“It seems people in this industry are all about money. Isn’t it about watching each other succeed?”

Current and aspiring salon owners, are you ready for some hurt feelings?

Nobody cares about your journey. Don’t let motivational memes fool you into believing that people want to see you succeed. A good deal of them do not. Many are indifferent and a few others would love to see you fail. Some of those who want to see you go down in flames will be people you like and people you trust. The feeling of betrayal you experience when you make that realization can be crushing. Those disappointments have sent professionals and salon owners running from the industry.

Females—pay attention. Over the last five years or so, “entrepreneurs” and their glassy-eyed worshippers on social media have promoted this #girlboss #empowerment guilt trip—perpetuating the message that we should all be holding hands and “elevating” each other, as if we’re obligated to on account of our shared gender, and while that’s admirable, we need to remember that we’re running businesses.

It isn’t your responsibility to enable anyone else’s success and you shouldn’t expect anyone else to ensure yours.

Female entrepreneurship groups often pressure us—female business owners—to network and share advice, to mentor and give other women opportunities. They’re all about “uplifting” and “empowering” others. If you feel compelled to mentor someone, you should, just understand that it comes with inherent, unavoidable risks and very little potential reward (especially if they’re local).

While I can’t tell the future, I can promise you that someone will betray you, sabotage you, and/or take advantage of you at some point in your career as a salon owner. It will likely happen more than once and it will hurt every time—but it will hurt a lot more if you don’t hold your cards close and keep your expectations in check. Stay sharp.

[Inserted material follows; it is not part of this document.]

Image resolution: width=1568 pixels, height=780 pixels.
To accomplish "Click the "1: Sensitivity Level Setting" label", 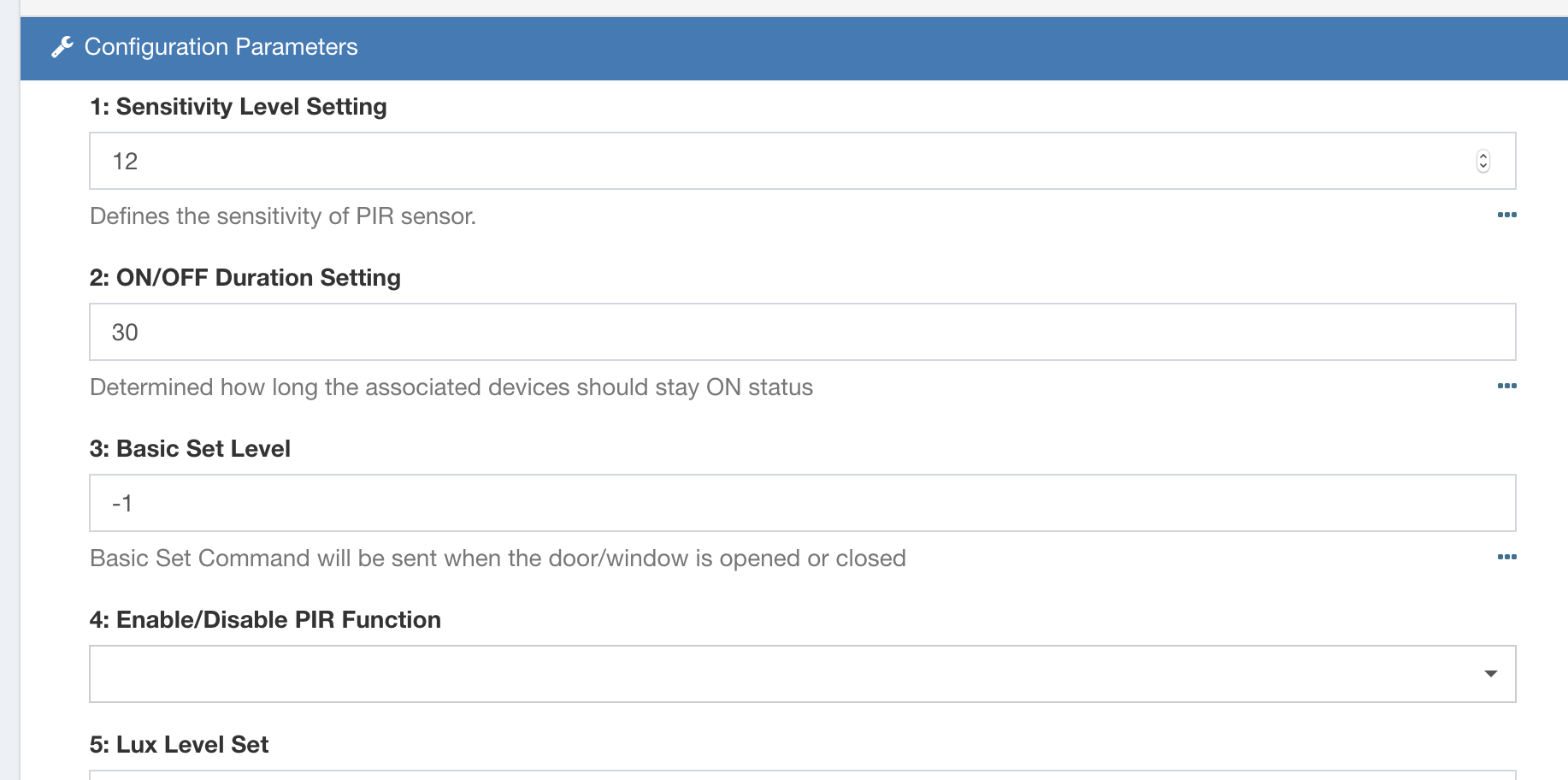I will [239, 107].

I object to the notion that anyone should expect others to care about their success—that isn’t what this or any industry is about. For many people, the beauty industry very much is all about the money, and that’s a completely valid position to have.

Ambition and competitiveness aren’t inherently evil qualities.

We’re allowed to be motivated by money, achievement, and winning. But we also need to accept that for there to be winners there must also be losers, and we must be aware of the fact that some people play dirty.

We aren’t “sisters.” We are business owners. If you expect others to genuinely care about your success, you’ll be giving people the power to make you feel badly when they don’t behave the way you expect them to. You’ll also be letting your guard down, which never ends well—especially if the person you’re letting your guard down for happens to be the “super nice” competing salon owner from the place across the street or the competing microsalon owner from the suite down the hall.

Don’t make it easy for people to take advantage of you, and don’t ever feel sorry about refusing to “elevate” someone else.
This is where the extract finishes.